PROMPT
Drop the pictures and repeat exactly from the "Instruction: Expand the" line down to the last line of the entries below.

(Stored items)
————

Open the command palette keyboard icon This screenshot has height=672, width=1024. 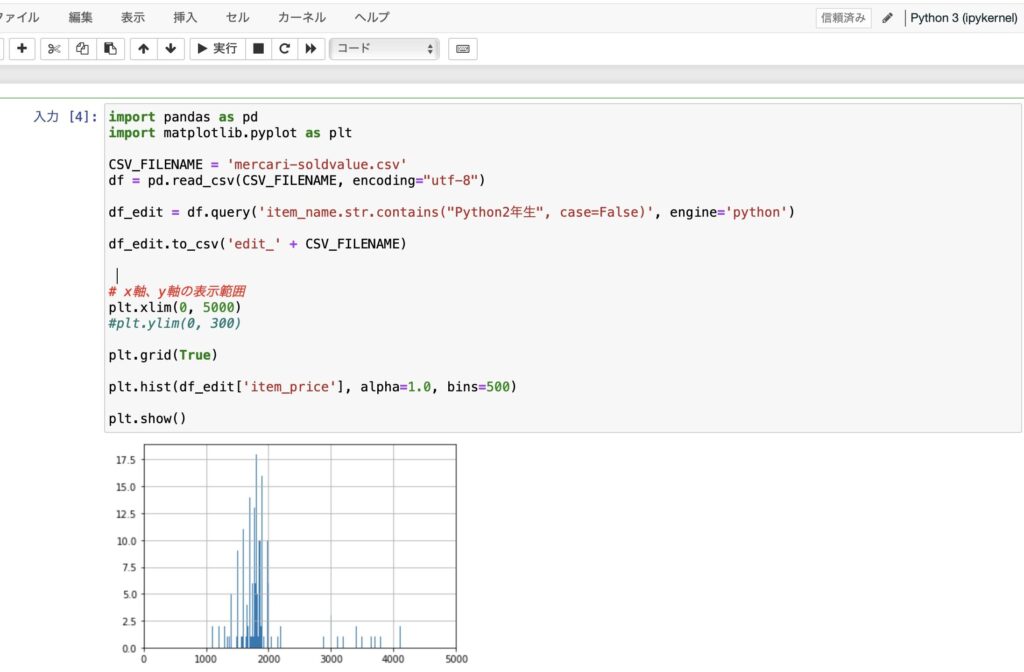click(x=462, y=48)
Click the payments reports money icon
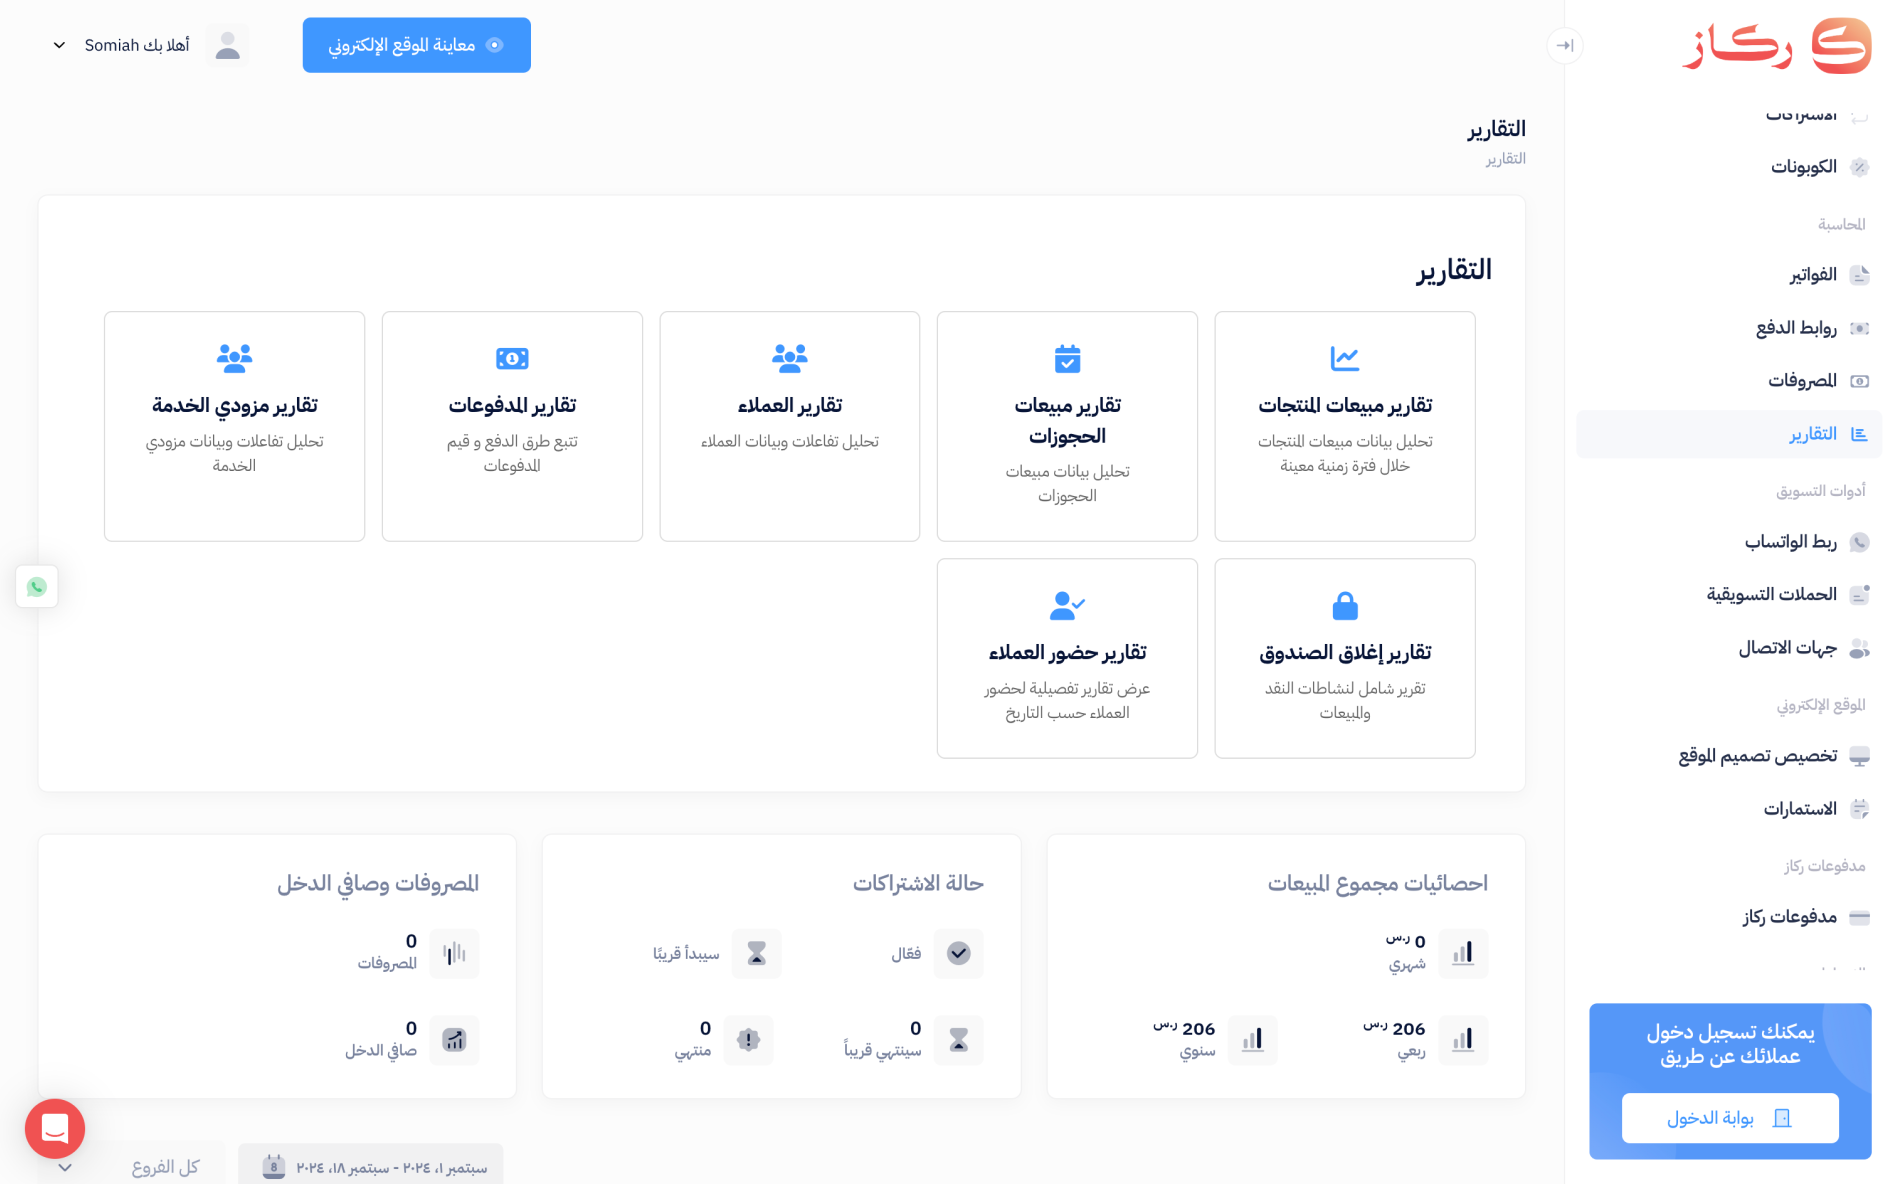The width and height of the screenshot is (1896, 1184). tap(512, 358)
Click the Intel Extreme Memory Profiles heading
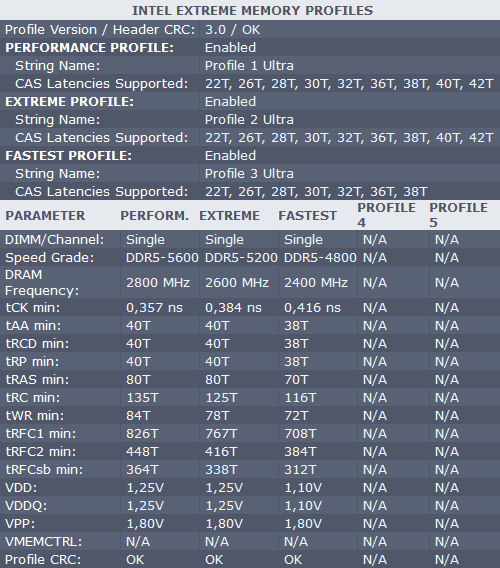The height and width of the screenshot is (568, 500). click(x=252, y=11)
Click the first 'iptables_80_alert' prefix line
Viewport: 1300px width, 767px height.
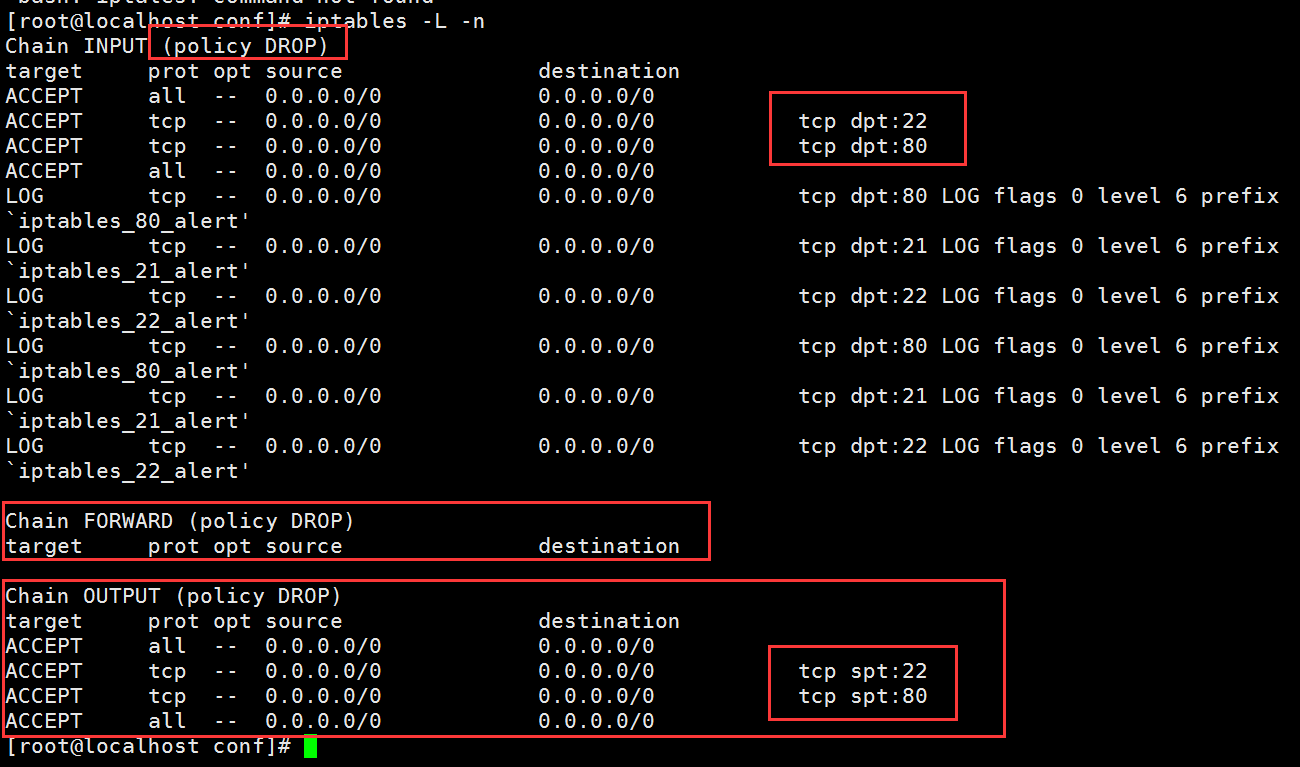click(128, 221)
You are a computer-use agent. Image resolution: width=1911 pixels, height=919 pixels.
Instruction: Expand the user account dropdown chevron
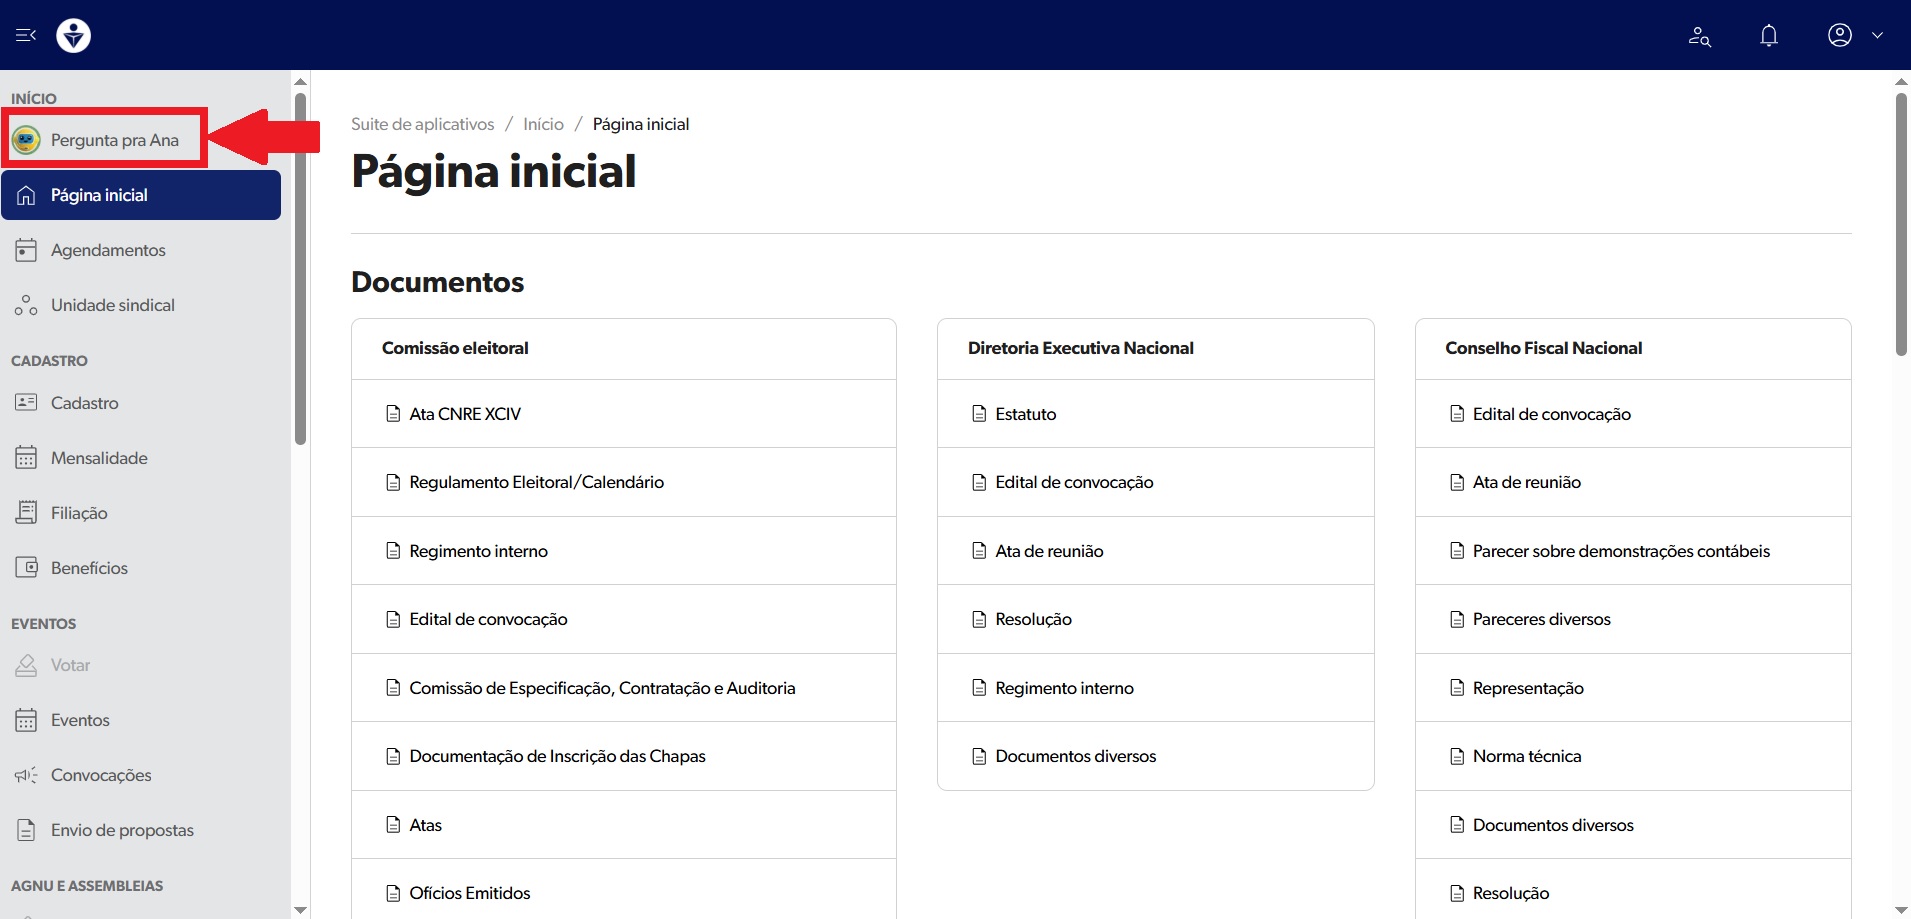1877,35
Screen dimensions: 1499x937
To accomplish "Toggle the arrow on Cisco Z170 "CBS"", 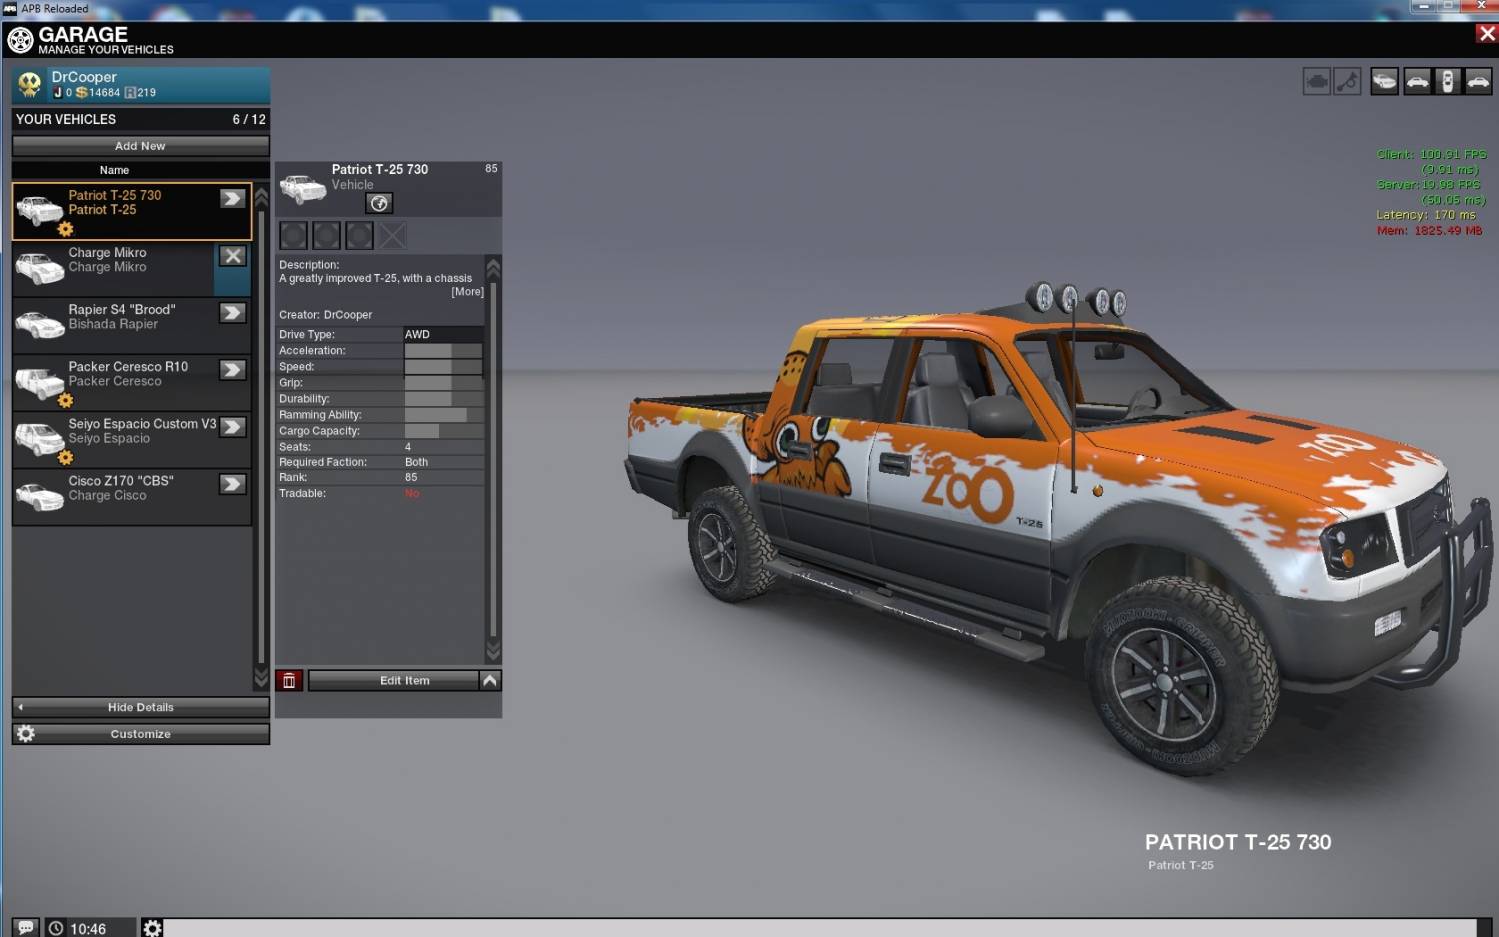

————

OUTPUT FOR THIS TASK
Instruction: Expand the user account dropdown chevron
1877,35
Screen dimensions: 1499x937
To accomplish "Toggle the arrow on Cisco Z170 "CBS"", 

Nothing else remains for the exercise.